= Beginning of Section =
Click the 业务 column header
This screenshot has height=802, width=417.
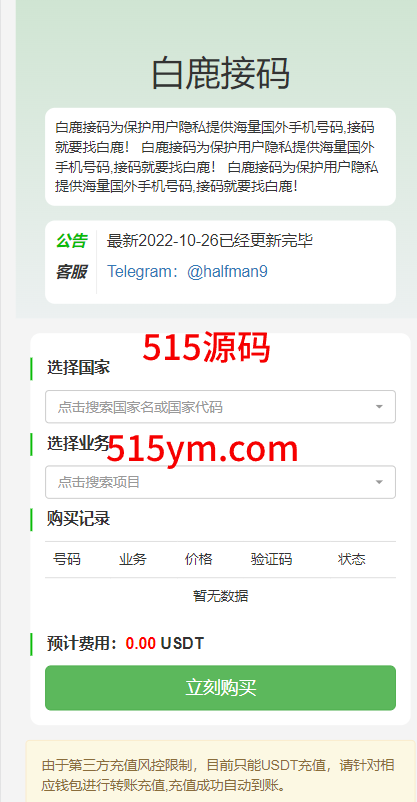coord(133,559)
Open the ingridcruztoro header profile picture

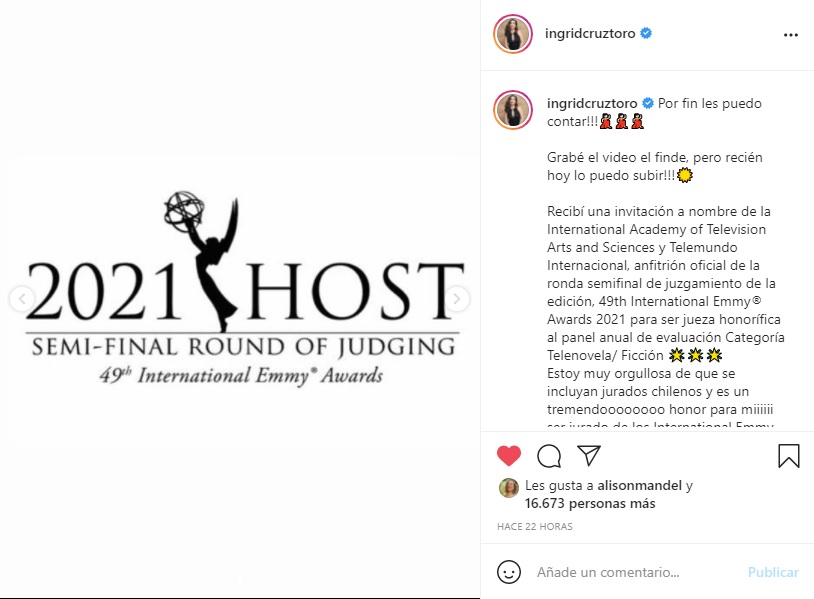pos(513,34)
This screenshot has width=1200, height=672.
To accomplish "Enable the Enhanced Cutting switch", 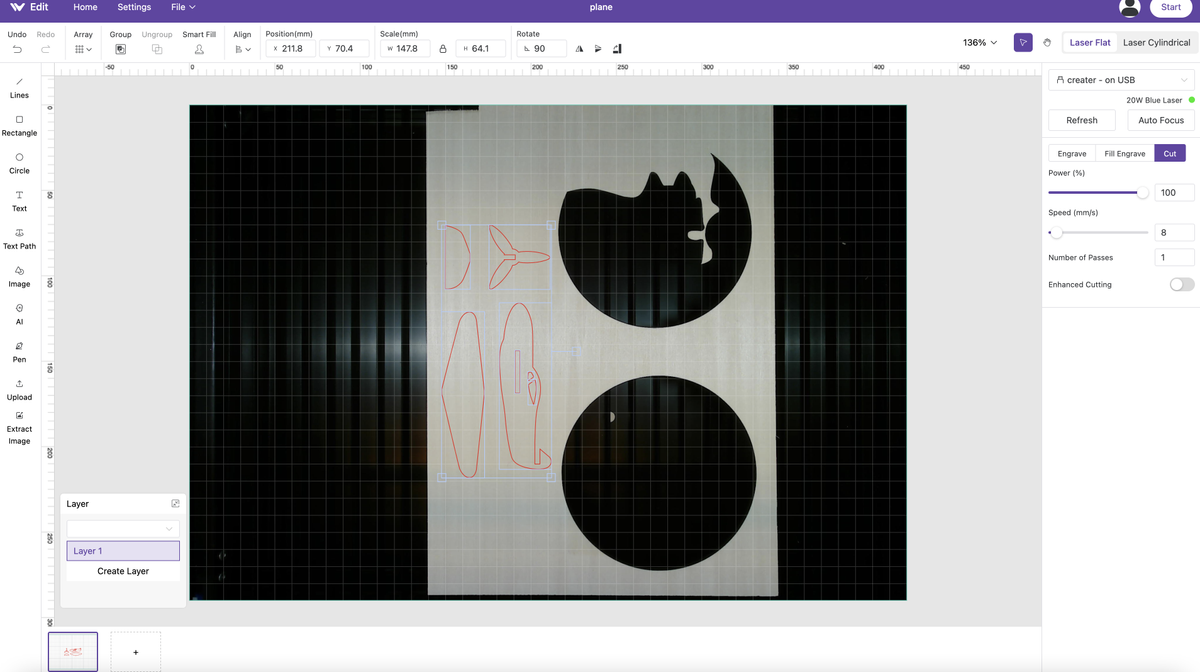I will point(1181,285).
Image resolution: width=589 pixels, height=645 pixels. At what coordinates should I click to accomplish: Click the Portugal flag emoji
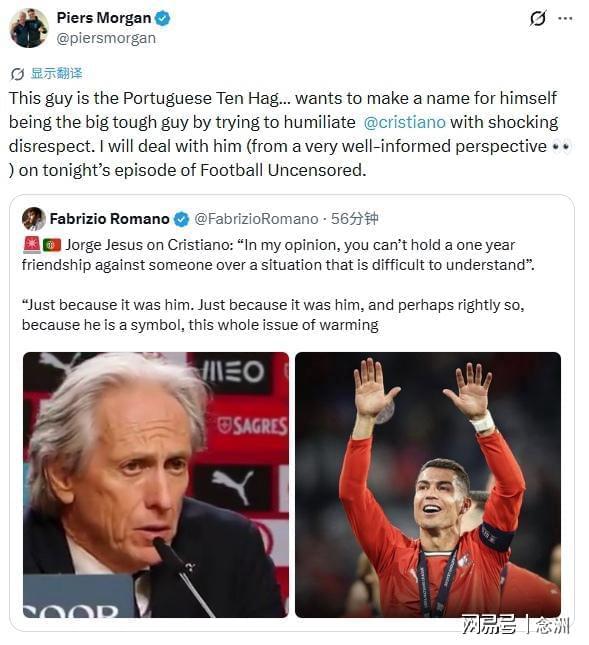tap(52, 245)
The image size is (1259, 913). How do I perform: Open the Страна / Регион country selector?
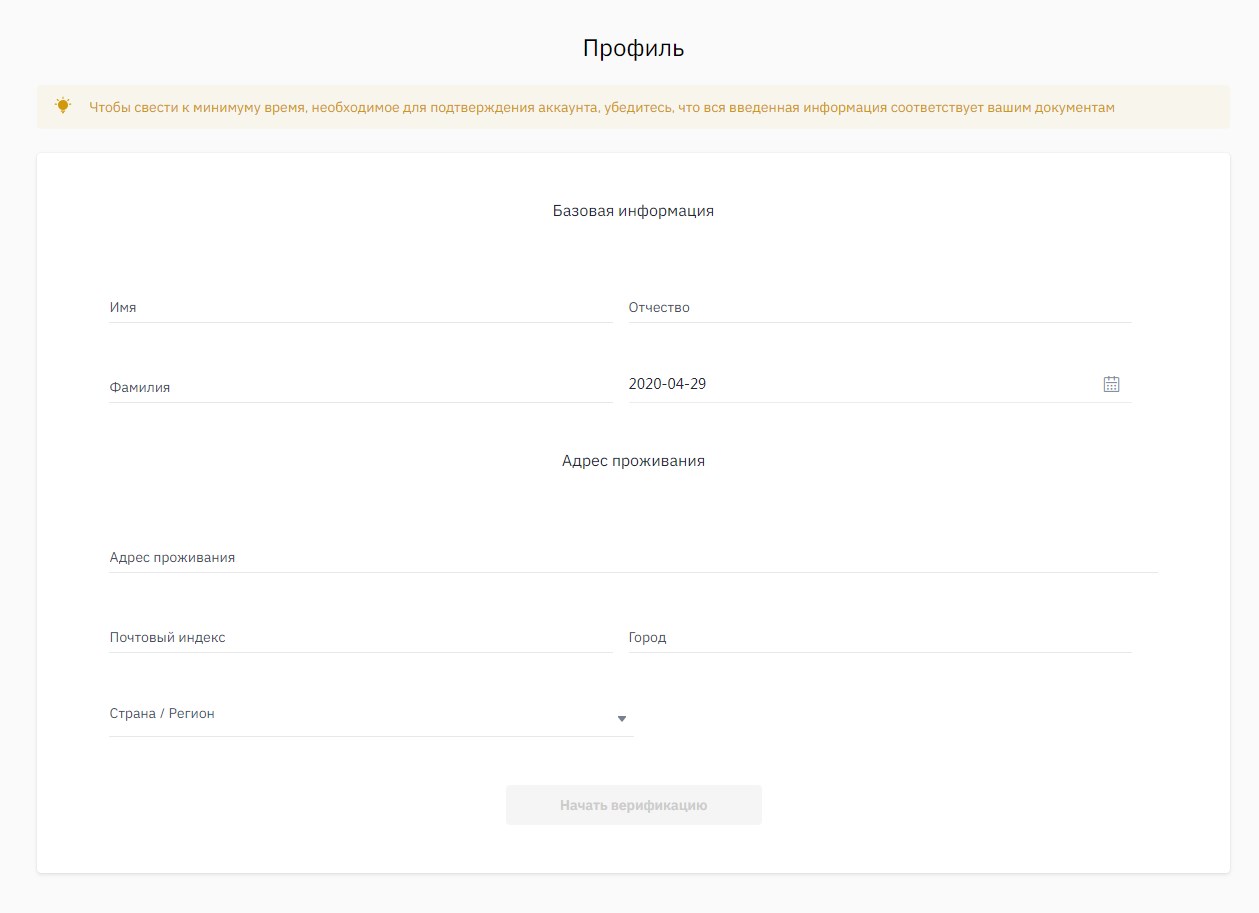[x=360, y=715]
= End of Section =
= Beginning of Section =
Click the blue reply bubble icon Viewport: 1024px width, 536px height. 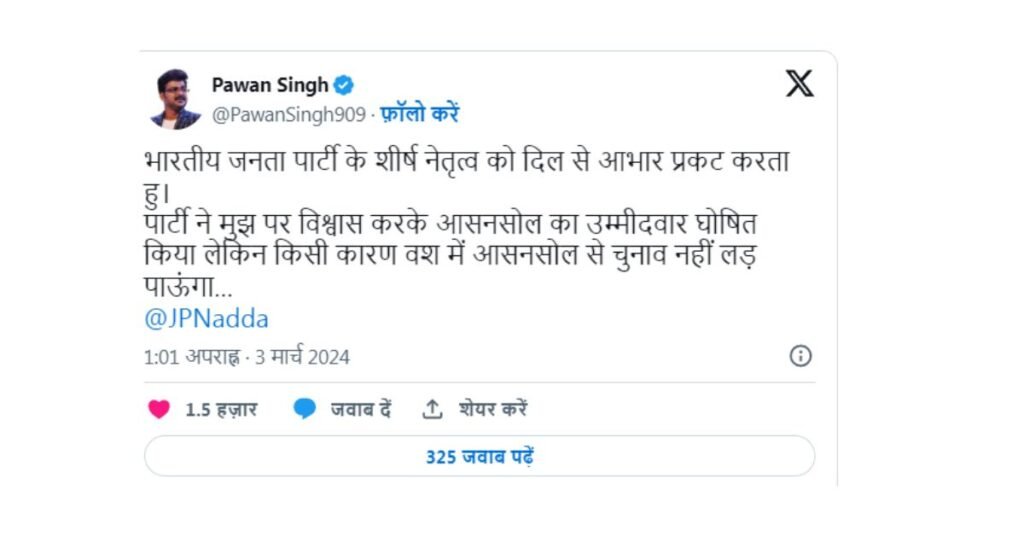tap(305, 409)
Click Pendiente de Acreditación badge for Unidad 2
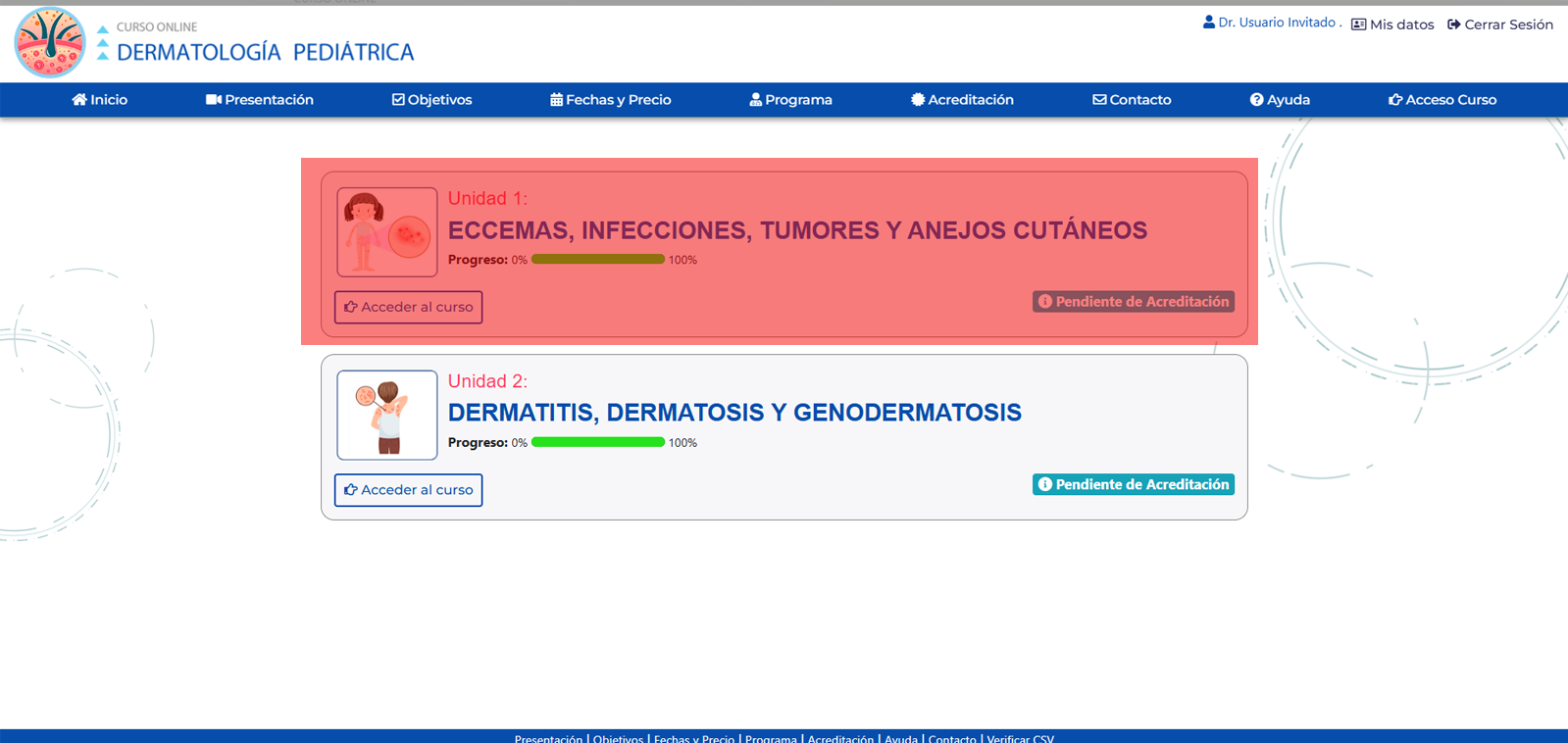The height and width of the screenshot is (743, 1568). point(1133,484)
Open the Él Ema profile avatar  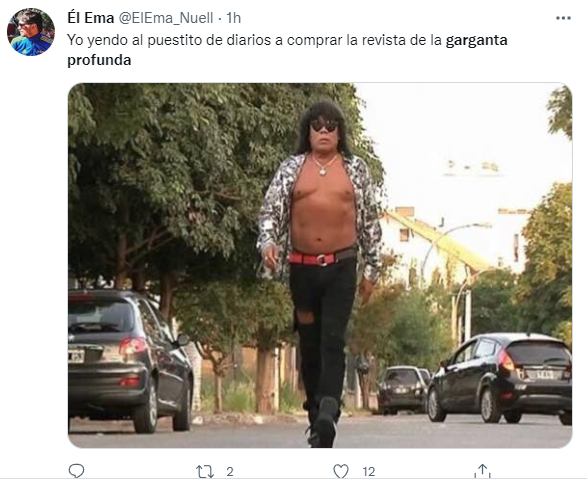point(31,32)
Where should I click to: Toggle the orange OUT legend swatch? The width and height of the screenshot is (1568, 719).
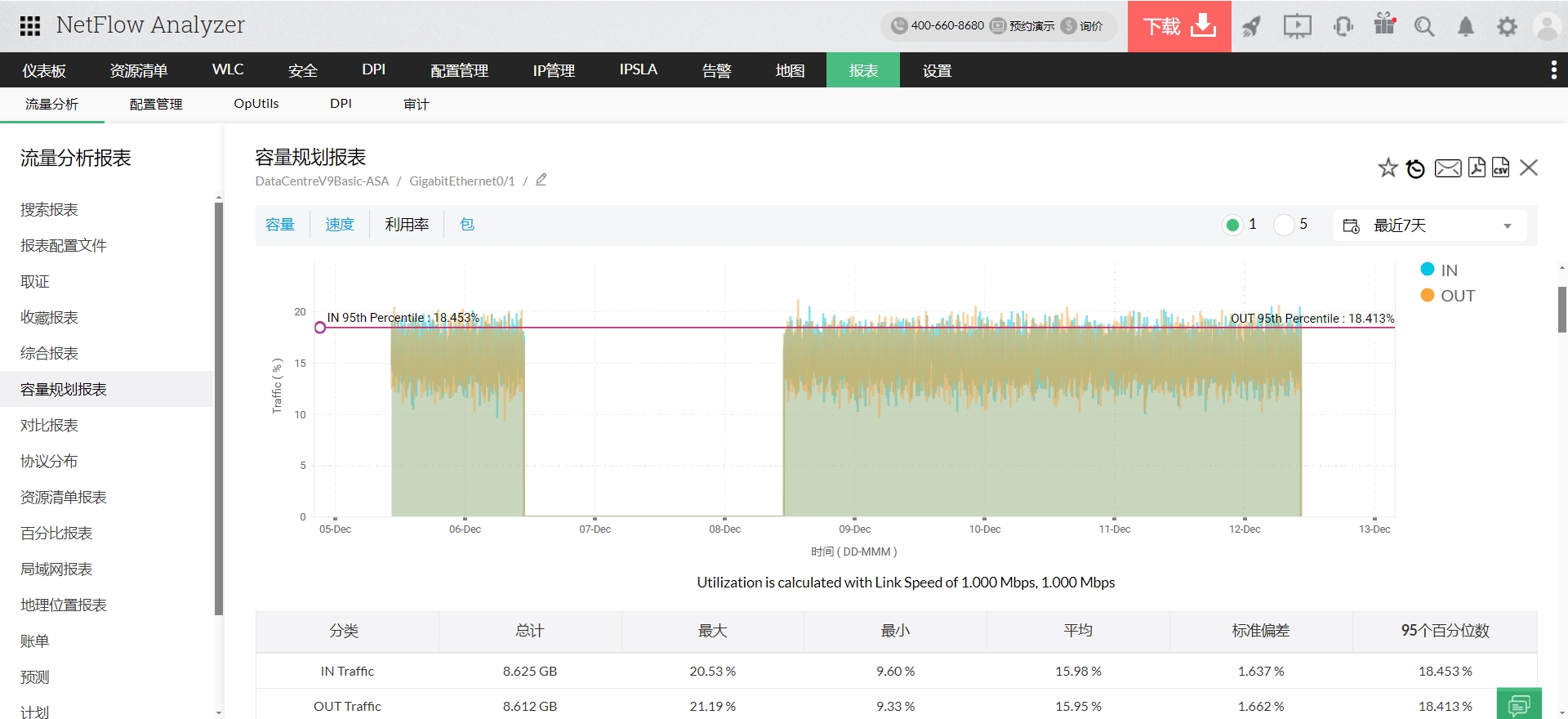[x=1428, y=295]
= End of Section =
- **WORK REQUIRED**: Skip every picture, and restate word for word only the lines above from the line containing "Click the 业务 column header" to the line containing "This screenshot has width=1200, height=672.", both of them included.

- **RESULT BELOW**:
Click the 业务 column header
This screenshot has height=802, width=417.
coord(133,559)
Open the ingridcruztoro header profile picture

pos(513,34)
This screenshot has width=1200, height=672.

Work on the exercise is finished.